The following is authored by John Tertullian of Contra Celsum; a blog worth visiting. JT writes:
The Kingdom of God is gradualist in nature. By this we mean that it comes bit by bit. Whilst in principle and in essence it is utterly revolutionary, in practice and human service it is not. The completely revolutionary nature of the Kingdom is of course alluded to in expressions such as, “if anyone is in Christ he is a new creation. The old has passed away. Behold all things have become new.” (II Corinthians 5:17). However, the gradual nature of the Kingdom is illustrated in God's appointment of a lifetime process of incremental growth for Christian believers.
This “radical, yet gradual” nature of the Kingdom needs to be understood in two ways. Firstly, when a person is converted out of darkness into the light of Christ, profound and totally radical change occurs, both in heaven and upon earth. His name is indelibly written in the Book of Life. He is born again by the Spirit of God. He is united into Christ. These realities mean that in time he will be transformed totally and made perfectly conformed to the Son of Man.

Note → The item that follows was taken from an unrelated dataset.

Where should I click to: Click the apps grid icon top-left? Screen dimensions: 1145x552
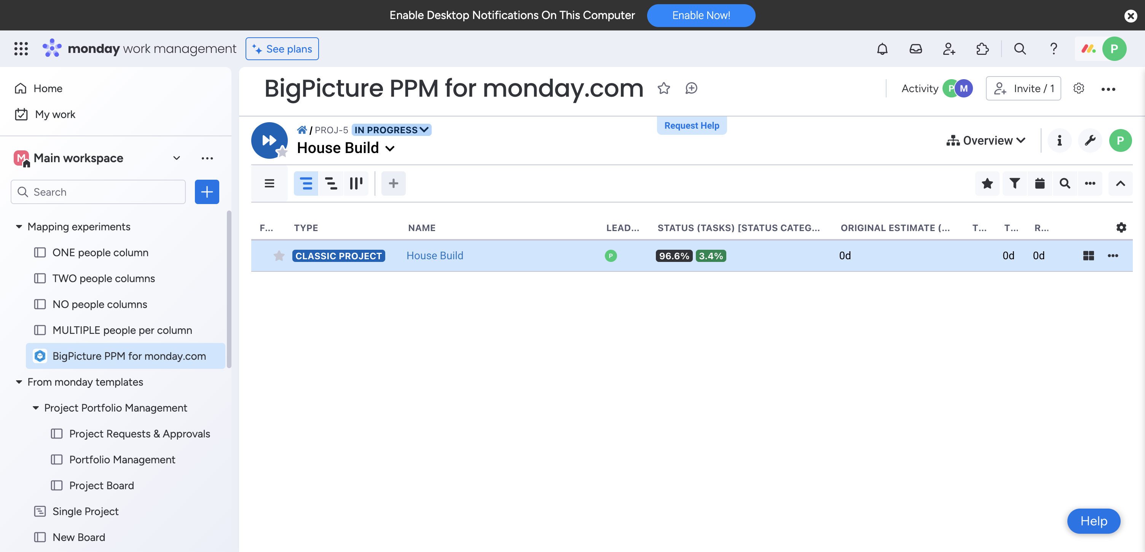(x=20, y=48)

He will end up being like Jesus (I John 3:2).
Yet existential reality is somewhat different. The believer continues to sin; he lives in weakness; he is subject to many temptations; his life is full of ups and downs. He is afflicted with sicknesses. He struggles and suffers. Eventually he dies. Through this process of weakness, struggle and suffering he becomes sanctified. He grows in grace. He is changed from one degree of glory to another until he becomes like Christ. In other words the actualisation of Christlikeness is gradual. This is what theologians call the grace of sanctification. It is a gradual, slow, bit-by-bit transforming into greater holiness.
The Westminster Shorter Catechism defines sanctification as follows:
Sanctification is the work of God's free grace, whereby we are renewed in the whole man after the image of God, and are enabled more and more to die unto sin, and live unto righteousness.

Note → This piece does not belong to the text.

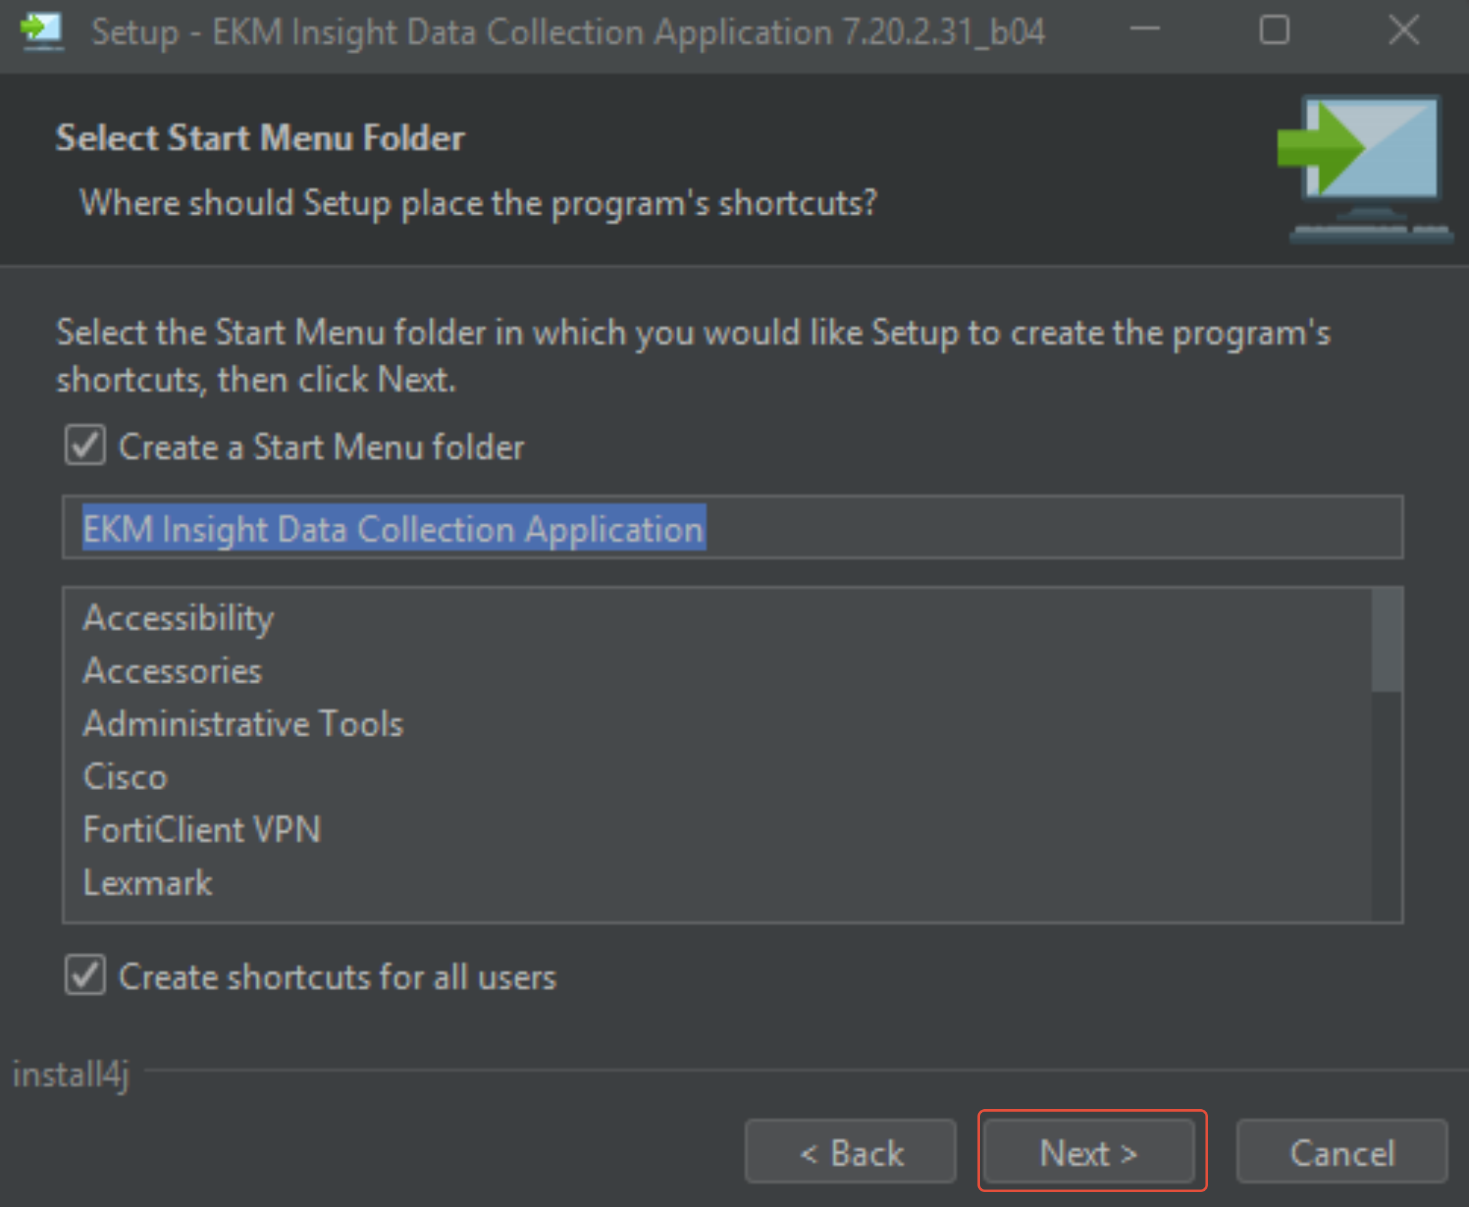Select the Accessibility folder
The image size is (1469, 1207).
[x=178, y=617]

Shorter Catechism, Question 35
A good analogy is that of a child growing to maturity. Upon birth, all the potential of the adult is present, nascent within the child. As the child grows and matures, more and more of the potential is realised. But the process is gradual.

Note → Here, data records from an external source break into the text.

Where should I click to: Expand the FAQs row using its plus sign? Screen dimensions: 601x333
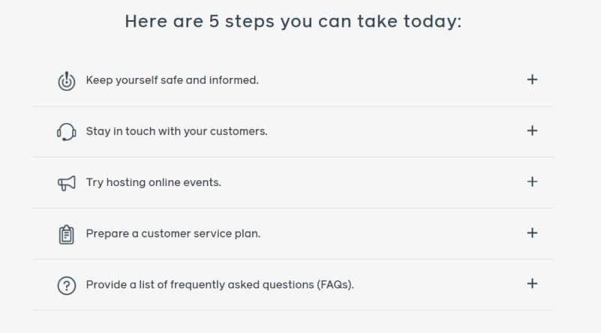(x=532, y=284)
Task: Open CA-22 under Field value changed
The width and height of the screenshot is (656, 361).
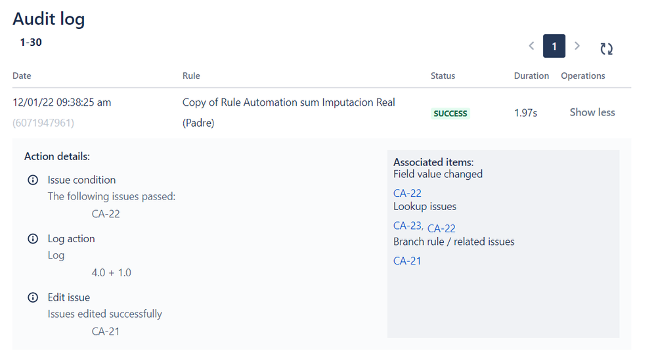Action: click(407, 193)
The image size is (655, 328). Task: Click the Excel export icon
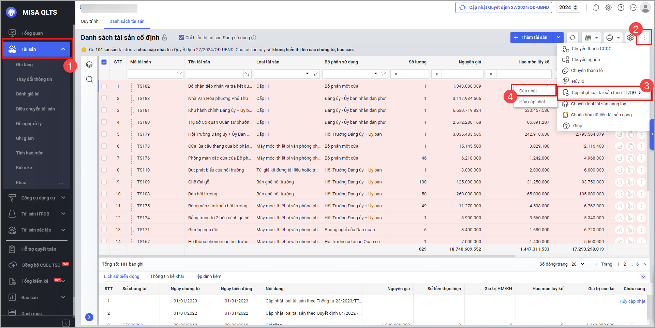click(588, 38)
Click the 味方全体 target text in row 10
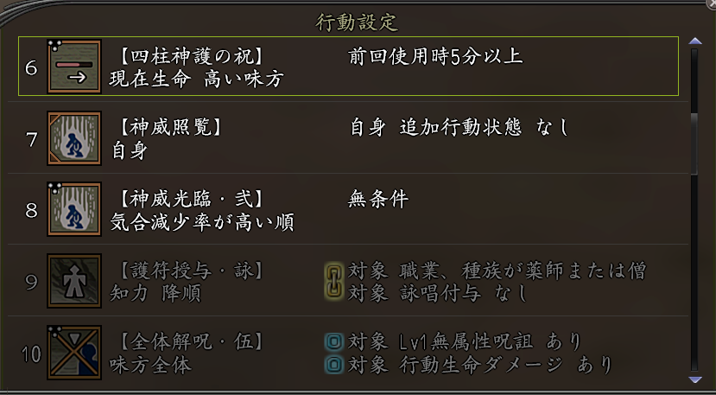This screenshot has height=395, width=716. pyautogui.click(x=150, y=365)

The Kingdom of God, similarly, comes upon the earth gradually. It has to be this way, because the Kingdom is not divorced from the elect—their number, degree of understanding of the Word of God, levels of sanctification and obedience, and influence throughout the culture. Even as the Kingdom comes within and upon them gradually, so the Kingdom comes in nations and cultures slowly and gradually, even as the Church and the elect come to greater and greater maturity.
This also implies that sanctification should be to an extent intergenerational. A person brought up in a godly Christian home, instructed and trained by sanctified parents, ordinarily starts off on the process of sanctification well ahead of someone who has just been converted out of the extremes of a dissolute, violent, and drug-enslaved family. (This, of course, does not imply that the one is less intrinsically sinful than the other, for the Scriptures declare that whoever observes the whole Law but slips in one point, is guilty in every respect. However, it does mean that to whom much has been given, much is expected.)
As we seek to extend the Kingdom of God, we are concerned to apply God's Word not only to our own individual lives and responsibilities, but also to corporate and institutional life. We wish to develop sound, biblical Christian schools. We want to see hospitals, voluntary institutions, and businesses acting consistently with biblical precepts and directions. We want to see the rules and constitutions of these structures conformed to Christ's law and commands. We wish to see civil law reflect biblical ethical standards. Part of service in His Kingdom is working to bring these things about in an appropriate fashion. It will only occur as those ruling and working in each respective institution covenant together to serve the Lord in holiness.
We also want to see the government conformed to Christ as His servant, restricted to His mandate, and acting appropriately as His minister. This means that we need to work to see that progressively the law of the land conforms to the commands and directions of the risen Lord.
It is at this point that many Christians become confused. Imbued with a deep conviction of the absolute nature of God's commands, they find themselves unable to accept anything less than complete conformity to God's commands in the public sphere. They think that to work for anything less than the absolute would be to compromise the faith and disobey the Lord.
Take abortion for example. So convicted are many Christians that any and all positive efforts to kill an unborn child is an act of murder, they cannot bring themselves to support measures which would only make abortion relatively more difficult or more restricted. A mere step forward is not just insufficient, it is seen as permissively supporting something that is wicked. The only thing they would be able to support is a total proscription of all abortion, at all times, in all conditions and places. Anything less they would regard as an ungodly compromise.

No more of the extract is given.